The obligations of the Guarantor hereunder shall not be subject to any reduction, limitation, impairment or termination for any reason (other than the performance and payment in full of the Guaranteed Obligations), including any claim of waiver, release, surrender, alteration or compromise of any of the Guaranteed Obligations, and shall not be subject to any defense or set-off, counterclaim, or termination whatsoever by reason of the invalidity, illegality or unenforceability of the Guaranteed Obligations or otherwise.
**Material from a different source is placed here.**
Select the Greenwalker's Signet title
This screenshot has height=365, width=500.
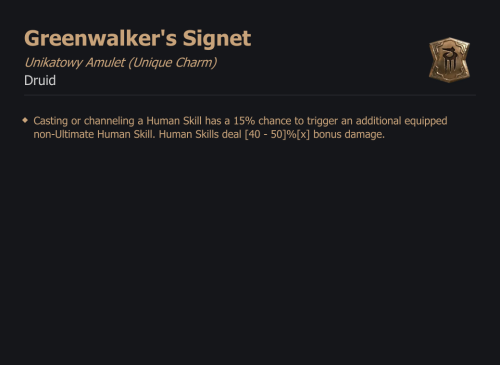tap(137, 39)
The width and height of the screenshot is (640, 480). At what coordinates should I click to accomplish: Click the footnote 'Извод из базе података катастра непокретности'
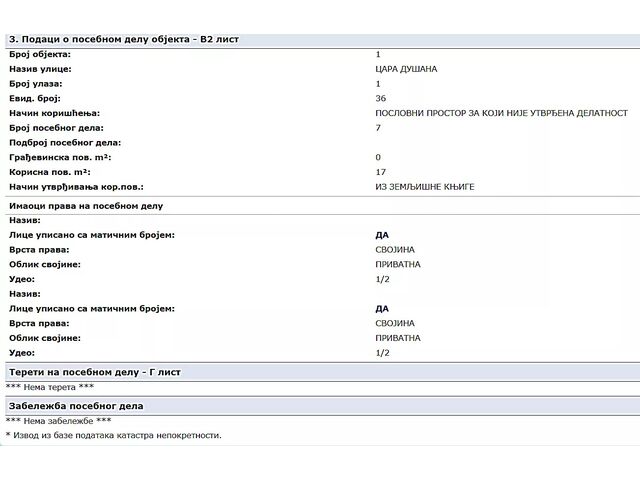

Without limiting the generality of the foregoing, the Guaranteed Obligations shall not be discharged or impaired or otherwise affected by the failure of any Note Holder to assert any claim or demand or to enforce any remedy under the Note Purchase Agreement, the Notes, this Assumption and Guaranty or any other agreement, by any waiver or modification of any provision of any thereof, by any default, failure or delay, willful or otherwise, in the performance of the Guaranteed Obligations, or by any other act or

 

3


omission that may or might in any manner or to any extent vary the risk of the Guarantor or that would otherwise operate as a discharge of the Guarantor as a matter of law or equity (other than the performance and payment in full of the Guaranteed Obligations).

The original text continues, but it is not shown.